### Activity
Reproduce the listing below, replacing every "Locate an element on the screen" with "Find one element on the display" and leaving everything else unchanged.

### Data for processing
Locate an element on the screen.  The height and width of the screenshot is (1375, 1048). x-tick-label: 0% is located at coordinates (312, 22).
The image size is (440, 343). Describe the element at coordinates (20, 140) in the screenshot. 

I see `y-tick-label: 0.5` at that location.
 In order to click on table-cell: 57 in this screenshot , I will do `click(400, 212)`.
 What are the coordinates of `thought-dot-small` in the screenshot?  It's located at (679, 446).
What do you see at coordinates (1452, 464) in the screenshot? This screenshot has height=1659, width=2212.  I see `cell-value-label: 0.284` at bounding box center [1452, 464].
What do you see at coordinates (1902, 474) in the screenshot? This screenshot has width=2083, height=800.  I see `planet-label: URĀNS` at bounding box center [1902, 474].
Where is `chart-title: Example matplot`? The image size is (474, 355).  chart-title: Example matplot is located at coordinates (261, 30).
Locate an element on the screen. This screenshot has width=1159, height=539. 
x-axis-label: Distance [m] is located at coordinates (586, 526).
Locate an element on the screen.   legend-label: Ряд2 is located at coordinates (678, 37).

### Solution
Find one element on the display.  The height and width of the screenshot is (1375, 1048). x-tick-label: 0% is located at coordinates (312, 22).
The image size is (440, 343). Describe the element at coordinates (20, 140) in the screenshot. 

I see `y-tick-label: 0.5` at that location.
 In order to click on table-cell: 57 in this screenshot , I will do `click(400, 212)`.
 What are the coordinates of `thought-dot-small` in the screenshot?  It's located at (679, 446).
What do you see at coordinates (1452, 464) in the screenshot? This screenshot has height=1659, width=2212.  I see `cell-value-label: 0.284` at bounding box center [1452, 464].
What do you see at coordinates (1902, 474) in the screenshot? This screenshot has width=2083, height=800.  I see `planet-label: URĀNS` at bounding box center [1902, 474].
Where is `chart-title: Example matplot`? The image size is (474, 355).  chart-title: Example matplot is located at coordinates (261, 30).
Find one element on the display. This screenshot has width=1159, height=539. 
x-axis-label: Distance [m] is located at coordinates (586, 526).
Find one element on the display.   legend-label: Ряд2 is located at coordinates (678, 37).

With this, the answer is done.